Pero he cedido a la tentación, claro, porque estaba muy pendiente del anuncio final de Coca-Cola -¿y si todo “Mad Men” no fuera más que el proceso vital y creativo que condujo a celebrar la chispa de la vida?- y pasadas las doce de la noche, como en el cuento de Cenicienta, me he despedido de Don Draper para convertirme de nuevo en la antítesis de su éxito y de su magnetismo. Mientras él se quedaba en California encontrándose a sí mismo y encontrando nuevas mujeres de bandera, yo me iba a la camita pensando que mañana me esperaba el desempeño funcionarial y la huida cotidiana de los espejos. ¿Cuál es el sentido de mi vida y la de otros tantos?: pues que existan, como contrapesos del orden natural, hombres como Don Draper que no conocen un no por respuesta. Tan guapos y elegantes que nos importa un cojón de mico que carezcan de moral. 

Si alguien hubiera colocado un micrófono en mi salón mientras yo recobraba “Mad Men” al completo, comprobaría que el silencio ambiental impuesto por mis auriculares se rompía siempre con una de estas tres exclamaciones en voz alta: “¡Joder, que tía!”, “A mí esas cosas no me pasan” y “Qué elegancia, joder, qué elegancia...”. En ellas reside el cogollo de la experiencia.
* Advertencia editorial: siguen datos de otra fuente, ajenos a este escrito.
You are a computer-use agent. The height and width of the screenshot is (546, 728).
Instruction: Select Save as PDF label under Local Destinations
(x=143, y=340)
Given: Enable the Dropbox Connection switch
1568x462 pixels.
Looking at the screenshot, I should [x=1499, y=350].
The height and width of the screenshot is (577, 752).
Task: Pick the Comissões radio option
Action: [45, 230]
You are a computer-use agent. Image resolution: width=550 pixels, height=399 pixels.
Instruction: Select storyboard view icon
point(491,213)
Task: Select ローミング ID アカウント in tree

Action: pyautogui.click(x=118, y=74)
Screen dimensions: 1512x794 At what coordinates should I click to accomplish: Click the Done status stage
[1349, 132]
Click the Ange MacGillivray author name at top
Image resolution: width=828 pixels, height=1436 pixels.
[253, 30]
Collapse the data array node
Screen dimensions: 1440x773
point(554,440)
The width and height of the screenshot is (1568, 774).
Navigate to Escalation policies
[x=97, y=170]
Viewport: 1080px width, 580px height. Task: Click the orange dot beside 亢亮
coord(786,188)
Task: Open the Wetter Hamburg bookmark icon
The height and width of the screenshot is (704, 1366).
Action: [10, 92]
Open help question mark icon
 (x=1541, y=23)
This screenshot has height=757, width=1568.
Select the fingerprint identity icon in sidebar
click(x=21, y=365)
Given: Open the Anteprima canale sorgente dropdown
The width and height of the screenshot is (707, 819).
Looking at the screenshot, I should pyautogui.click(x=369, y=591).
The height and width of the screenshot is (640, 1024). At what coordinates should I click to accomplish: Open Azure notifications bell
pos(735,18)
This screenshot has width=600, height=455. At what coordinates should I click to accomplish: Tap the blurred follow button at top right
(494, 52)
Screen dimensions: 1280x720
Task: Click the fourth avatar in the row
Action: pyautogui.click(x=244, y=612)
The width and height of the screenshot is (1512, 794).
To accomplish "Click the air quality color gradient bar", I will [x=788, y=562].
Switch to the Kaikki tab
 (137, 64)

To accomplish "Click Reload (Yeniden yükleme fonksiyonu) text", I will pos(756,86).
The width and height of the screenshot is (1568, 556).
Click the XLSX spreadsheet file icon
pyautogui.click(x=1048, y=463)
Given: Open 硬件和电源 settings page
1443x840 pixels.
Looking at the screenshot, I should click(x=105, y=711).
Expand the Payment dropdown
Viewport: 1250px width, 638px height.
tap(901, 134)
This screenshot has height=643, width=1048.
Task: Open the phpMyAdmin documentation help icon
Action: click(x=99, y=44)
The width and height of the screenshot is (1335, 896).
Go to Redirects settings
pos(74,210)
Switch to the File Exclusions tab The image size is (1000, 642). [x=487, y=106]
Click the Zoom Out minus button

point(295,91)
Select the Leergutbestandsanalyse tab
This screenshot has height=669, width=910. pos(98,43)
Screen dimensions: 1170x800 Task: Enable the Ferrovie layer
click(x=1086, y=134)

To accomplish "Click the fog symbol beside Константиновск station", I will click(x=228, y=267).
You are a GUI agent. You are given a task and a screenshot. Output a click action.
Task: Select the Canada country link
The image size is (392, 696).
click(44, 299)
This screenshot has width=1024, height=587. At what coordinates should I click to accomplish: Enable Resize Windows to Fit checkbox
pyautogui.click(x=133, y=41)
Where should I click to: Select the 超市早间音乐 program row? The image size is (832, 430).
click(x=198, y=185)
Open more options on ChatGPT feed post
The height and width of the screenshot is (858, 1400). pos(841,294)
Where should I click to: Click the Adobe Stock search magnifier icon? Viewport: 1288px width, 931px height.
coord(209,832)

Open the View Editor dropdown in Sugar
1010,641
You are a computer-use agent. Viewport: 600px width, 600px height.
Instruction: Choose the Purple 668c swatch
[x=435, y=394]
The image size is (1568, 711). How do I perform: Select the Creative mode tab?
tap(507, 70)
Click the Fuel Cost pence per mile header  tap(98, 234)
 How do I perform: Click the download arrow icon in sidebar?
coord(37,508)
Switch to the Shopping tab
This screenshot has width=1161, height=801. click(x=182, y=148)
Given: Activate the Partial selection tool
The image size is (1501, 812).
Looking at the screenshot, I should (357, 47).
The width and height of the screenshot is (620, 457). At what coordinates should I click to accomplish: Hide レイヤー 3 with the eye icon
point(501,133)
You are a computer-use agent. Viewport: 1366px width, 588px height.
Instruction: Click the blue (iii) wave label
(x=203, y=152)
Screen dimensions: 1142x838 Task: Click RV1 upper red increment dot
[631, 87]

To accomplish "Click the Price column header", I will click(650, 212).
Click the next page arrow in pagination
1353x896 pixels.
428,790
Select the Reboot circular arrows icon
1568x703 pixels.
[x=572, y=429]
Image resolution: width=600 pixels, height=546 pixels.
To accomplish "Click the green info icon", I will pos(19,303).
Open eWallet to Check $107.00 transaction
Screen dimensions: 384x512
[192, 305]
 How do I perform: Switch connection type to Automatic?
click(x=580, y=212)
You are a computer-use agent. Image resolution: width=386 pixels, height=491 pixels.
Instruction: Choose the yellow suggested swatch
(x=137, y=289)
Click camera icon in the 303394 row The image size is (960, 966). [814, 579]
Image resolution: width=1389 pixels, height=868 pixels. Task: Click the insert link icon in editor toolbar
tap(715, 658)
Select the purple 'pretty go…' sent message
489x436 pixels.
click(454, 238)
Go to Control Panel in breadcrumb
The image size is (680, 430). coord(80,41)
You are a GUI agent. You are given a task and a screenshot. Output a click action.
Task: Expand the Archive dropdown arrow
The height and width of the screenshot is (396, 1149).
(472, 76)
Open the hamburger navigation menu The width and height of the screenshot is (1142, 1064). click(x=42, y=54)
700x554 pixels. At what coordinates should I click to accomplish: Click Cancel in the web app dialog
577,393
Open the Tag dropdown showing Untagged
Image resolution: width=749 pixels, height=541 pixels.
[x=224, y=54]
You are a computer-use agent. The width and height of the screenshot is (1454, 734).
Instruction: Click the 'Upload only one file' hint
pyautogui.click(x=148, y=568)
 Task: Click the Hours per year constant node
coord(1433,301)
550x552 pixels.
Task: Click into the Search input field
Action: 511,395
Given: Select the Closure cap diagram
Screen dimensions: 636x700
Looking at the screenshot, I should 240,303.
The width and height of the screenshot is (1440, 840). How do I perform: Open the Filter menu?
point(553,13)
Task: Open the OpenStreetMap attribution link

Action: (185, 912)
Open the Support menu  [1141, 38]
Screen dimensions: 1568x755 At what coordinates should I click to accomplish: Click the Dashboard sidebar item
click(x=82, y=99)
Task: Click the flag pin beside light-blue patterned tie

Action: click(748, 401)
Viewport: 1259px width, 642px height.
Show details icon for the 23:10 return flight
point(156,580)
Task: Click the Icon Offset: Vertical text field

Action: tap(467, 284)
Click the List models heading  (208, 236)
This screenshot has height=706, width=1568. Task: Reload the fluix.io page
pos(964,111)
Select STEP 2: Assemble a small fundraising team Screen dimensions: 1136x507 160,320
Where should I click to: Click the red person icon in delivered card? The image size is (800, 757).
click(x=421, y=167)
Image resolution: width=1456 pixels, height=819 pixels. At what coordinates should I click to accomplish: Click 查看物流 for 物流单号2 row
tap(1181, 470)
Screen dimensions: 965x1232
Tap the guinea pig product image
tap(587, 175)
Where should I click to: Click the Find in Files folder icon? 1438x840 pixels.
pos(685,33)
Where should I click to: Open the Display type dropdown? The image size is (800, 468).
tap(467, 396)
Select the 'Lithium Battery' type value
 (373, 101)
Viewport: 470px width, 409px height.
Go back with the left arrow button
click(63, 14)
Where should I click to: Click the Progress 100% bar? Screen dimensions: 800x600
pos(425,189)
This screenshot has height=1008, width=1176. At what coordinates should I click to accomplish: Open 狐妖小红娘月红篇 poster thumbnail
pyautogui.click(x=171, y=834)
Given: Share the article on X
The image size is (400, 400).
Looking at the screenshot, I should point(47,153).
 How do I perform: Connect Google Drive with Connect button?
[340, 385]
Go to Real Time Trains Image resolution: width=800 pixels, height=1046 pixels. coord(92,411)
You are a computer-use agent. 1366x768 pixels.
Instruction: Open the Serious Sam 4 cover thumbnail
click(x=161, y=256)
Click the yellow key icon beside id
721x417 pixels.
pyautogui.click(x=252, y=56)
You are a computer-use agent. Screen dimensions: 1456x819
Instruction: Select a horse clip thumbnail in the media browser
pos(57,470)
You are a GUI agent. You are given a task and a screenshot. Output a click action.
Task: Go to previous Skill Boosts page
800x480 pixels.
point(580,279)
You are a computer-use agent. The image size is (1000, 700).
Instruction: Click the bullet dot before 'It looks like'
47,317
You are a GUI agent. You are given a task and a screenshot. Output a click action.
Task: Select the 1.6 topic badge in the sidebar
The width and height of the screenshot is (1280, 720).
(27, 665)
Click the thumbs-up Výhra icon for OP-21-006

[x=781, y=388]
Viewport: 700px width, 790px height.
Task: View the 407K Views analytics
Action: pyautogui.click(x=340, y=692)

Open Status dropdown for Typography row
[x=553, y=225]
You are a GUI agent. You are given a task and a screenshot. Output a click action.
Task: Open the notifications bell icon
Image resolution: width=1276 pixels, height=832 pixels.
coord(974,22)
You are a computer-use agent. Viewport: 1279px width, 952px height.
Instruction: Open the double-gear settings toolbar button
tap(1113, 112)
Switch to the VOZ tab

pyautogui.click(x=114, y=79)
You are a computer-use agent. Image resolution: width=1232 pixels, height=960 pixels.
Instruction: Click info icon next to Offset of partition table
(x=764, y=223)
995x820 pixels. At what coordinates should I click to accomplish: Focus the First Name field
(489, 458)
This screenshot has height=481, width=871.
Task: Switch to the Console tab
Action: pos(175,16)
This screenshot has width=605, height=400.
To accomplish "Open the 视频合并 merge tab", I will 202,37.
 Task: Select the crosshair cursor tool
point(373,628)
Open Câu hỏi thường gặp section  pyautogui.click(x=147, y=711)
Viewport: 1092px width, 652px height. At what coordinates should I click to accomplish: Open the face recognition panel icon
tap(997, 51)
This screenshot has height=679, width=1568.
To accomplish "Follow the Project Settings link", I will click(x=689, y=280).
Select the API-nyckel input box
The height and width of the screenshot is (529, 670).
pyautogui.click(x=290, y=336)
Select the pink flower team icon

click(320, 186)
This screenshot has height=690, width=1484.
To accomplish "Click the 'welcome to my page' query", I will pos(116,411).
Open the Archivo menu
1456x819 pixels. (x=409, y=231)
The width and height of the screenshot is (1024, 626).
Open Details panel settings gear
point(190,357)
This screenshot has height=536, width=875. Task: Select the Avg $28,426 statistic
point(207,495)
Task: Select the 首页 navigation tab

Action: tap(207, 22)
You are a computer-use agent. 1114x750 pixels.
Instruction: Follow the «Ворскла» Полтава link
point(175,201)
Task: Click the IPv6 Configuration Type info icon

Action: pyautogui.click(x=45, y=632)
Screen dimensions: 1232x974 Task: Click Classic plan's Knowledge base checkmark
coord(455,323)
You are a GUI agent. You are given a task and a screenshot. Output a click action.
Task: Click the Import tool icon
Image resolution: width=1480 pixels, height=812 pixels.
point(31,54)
Sobre todo la última: la elegancia. Porque aquí todo es elegante, y no sólo los ropajes y los estilismos con los que tanto dieron la turra en el suplemento "S Moda" de “El País”. Elegante es cómo ligan, cómo rompen, cómo negocian, cómo encienden el pitillo, cómo sirven la ginebra, cómo validan un culo, cómo piden perdón, cómo despiden a la gente, cómo la contratan, cómo cuelgan el teléfono... Cómo enfrentan la vida sabiéndose en último término triunfadores y admirados: Don Draper, y los Mad Men, y las Mad Women que se auparon sobre sus hombros.